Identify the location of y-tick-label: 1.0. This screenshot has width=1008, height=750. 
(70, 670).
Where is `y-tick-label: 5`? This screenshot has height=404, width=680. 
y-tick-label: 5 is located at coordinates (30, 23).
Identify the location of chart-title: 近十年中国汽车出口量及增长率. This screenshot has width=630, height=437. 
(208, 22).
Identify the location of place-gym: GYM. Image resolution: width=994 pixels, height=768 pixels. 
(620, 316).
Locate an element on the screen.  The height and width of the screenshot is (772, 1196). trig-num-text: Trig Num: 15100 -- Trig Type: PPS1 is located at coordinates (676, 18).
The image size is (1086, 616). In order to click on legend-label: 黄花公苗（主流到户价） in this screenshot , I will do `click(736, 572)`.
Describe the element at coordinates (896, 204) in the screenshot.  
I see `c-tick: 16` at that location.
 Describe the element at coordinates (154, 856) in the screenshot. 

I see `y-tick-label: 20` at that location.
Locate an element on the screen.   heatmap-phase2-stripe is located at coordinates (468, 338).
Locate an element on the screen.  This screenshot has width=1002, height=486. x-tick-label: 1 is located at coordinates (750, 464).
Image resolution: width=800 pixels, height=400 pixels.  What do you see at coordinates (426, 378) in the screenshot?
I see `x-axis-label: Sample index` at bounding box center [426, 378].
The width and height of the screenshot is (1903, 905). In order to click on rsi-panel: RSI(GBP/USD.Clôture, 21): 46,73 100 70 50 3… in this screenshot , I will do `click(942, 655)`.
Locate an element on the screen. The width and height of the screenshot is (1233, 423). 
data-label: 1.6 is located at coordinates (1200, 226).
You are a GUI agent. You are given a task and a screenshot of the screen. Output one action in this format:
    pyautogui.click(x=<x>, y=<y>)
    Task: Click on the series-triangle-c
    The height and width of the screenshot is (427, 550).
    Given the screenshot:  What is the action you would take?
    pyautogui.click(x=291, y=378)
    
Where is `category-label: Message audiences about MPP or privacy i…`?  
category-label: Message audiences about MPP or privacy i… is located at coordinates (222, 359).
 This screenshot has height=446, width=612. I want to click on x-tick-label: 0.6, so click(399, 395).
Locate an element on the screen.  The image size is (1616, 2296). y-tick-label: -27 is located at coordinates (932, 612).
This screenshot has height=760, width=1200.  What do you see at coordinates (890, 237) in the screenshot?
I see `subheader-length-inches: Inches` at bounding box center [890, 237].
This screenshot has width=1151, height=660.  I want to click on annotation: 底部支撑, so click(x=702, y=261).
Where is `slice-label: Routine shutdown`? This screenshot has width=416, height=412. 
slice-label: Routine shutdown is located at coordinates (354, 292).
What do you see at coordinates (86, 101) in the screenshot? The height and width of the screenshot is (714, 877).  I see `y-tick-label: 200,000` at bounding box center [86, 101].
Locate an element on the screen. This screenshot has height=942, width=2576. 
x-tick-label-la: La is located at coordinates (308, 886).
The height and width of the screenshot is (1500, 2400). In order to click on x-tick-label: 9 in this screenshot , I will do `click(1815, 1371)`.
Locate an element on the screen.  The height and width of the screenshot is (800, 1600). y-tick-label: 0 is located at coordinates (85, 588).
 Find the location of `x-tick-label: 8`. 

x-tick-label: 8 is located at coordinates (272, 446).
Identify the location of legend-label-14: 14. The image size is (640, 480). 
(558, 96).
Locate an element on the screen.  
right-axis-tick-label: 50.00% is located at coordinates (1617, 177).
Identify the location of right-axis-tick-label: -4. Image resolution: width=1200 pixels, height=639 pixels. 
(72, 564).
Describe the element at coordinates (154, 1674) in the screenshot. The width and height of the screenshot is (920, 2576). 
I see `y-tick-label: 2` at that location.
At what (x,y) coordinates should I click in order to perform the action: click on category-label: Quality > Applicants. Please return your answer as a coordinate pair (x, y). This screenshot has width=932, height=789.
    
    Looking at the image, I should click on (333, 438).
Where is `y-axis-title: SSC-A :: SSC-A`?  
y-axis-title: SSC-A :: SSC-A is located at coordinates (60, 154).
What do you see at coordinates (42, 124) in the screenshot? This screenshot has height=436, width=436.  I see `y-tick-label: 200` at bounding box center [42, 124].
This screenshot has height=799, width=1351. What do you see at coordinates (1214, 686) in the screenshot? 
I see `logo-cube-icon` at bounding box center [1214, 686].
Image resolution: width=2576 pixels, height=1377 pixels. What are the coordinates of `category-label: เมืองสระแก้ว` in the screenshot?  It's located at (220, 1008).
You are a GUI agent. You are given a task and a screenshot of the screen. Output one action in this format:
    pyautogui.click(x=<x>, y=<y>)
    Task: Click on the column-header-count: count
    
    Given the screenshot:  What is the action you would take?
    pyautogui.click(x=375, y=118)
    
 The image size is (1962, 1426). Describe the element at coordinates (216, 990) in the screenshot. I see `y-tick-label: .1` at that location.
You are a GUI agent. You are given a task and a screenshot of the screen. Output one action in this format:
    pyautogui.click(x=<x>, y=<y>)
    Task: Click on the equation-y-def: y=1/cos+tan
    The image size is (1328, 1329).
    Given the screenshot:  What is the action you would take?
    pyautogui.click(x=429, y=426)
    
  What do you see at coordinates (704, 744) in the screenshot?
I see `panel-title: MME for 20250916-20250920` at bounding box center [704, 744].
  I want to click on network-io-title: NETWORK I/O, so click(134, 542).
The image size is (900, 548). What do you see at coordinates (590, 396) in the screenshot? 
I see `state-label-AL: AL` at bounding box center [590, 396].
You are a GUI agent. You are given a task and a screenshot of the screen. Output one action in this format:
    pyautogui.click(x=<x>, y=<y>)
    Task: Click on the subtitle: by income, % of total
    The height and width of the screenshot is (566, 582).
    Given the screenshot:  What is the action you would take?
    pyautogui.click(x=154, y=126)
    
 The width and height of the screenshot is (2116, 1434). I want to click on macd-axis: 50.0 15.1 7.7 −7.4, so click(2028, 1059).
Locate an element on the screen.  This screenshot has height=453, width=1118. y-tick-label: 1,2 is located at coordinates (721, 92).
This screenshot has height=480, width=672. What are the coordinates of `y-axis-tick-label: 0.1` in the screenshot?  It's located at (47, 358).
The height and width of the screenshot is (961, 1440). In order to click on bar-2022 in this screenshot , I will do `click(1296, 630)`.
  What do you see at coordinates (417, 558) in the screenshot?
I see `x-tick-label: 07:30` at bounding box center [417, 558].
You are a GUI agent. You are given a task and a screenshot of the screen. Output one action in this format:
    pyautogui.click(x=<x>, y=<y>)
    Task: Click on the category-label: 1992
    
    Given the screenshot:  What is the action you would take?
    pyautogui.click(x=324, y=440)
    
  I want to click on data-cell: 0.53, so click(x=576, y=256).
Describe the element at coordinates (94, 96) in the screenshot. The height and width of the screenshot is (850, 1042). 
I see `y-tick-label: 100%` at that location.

§ **Work request**: Copy out the material verbatim, from the line with "I want to click on data-cell: 0.53, so" through the final line of the material.

§ **Response area**:
  I want to click on data-cell: 0.53, so click(x=576, y=256).
Describe the element at coordinates (94, 96) in the screenshot. The height and width of the screenshot is (850, 1042). 
I see `y-tick-label: 100%` at that location.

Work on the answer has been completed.